SNP leader Nicola Sturgeon described Theresa May’s vision as a “deeply ugly one”.
Sturgeon said: “Theresa May’s speech comes as the Tories signal they are poised to target foreign workers in the most disgraceful display of reactionary rightwing politics in living memory.
“It is an appalling, regressive, and hugely troubling development which will leave many people in Scotland – and across the rest of the UK and beyond – wondering, with real concern, what kind of country the Tories want us to be.
“The prime minister has claimed that she is seeking out the middle ground of politics. The repellent reality of the policies planned by her party could not be more different.
“Theresa May’s vision of Brexit Britain is a deeply ugly one: a country where people are judged not by their ability or their contribution to the common good but by their birthplace or by their passport.
“It is a vision the Scottish Government wants no part of, and one which we will never subscribe to.”
The speech followed comments from Amber Rudd yesterday, which suggested firms would be required to reveal the proportion of foreign workers they employ.
Labour leader Kezia Dugdale warned that “the Tories appear to be morphing into UKIP”.
She said: “The chilling suggestion that firms should be forced to reveal how many migrant workers they employ shows just how xenophobic and vindictive the modern Tory Party has become.
“Scottish Labour is clear – this is not the Britain we want to see.
“Ruth Davidson’s speech shows that she was clearly embarrassed by the comments from her colleagues, but was still prepared to be the warm-up act for Theresa May.
“She is the face of a Conservative Party that is rotten to its core – a xenophobic and toxic party. This week’s conference has proved that we need a strong Labour Party to fight the Tories’ toxic plans and deliver real change for the people of the Scotland and the UK.”

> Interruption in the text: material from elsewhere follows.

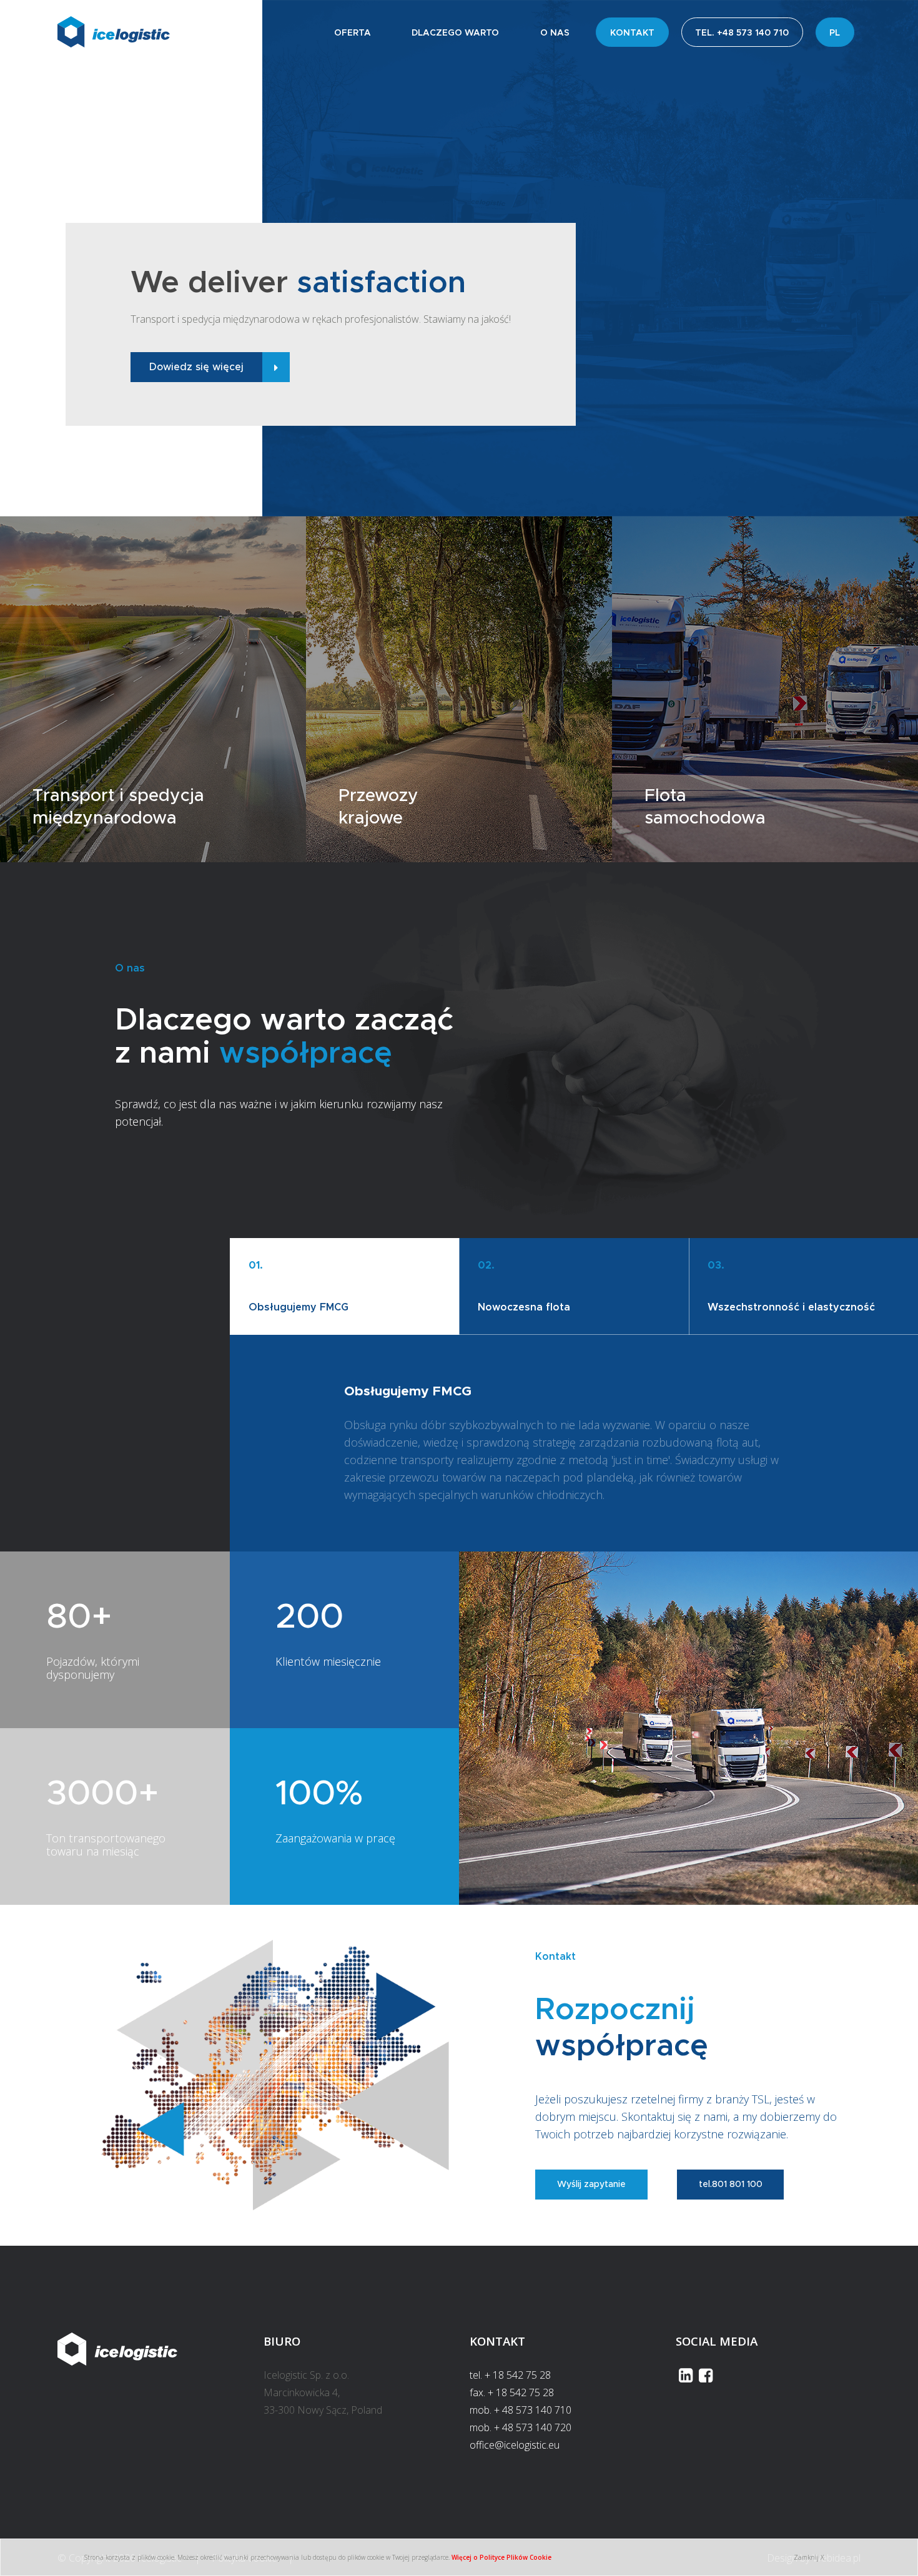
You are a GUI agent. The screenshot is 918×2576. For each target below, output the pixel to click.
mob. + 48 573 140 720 (520, 2427)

Scottish Liberal Democrat leader Willie Rennie MSP said Ruth Davidson “should be ashamed of the damage she and her party are doing to our country”.
He said: “With the Brexit gamble, anti-foreigner policies, English nationalist rhetoric and right wing agenda the Conservatives are taking our country in a narrow, closed minded and mean spirited direction. In contrast Liberal Democrats offer a progressive, pro-UK and pro-Europe agenda that is progressive, optimistic and outward looking.”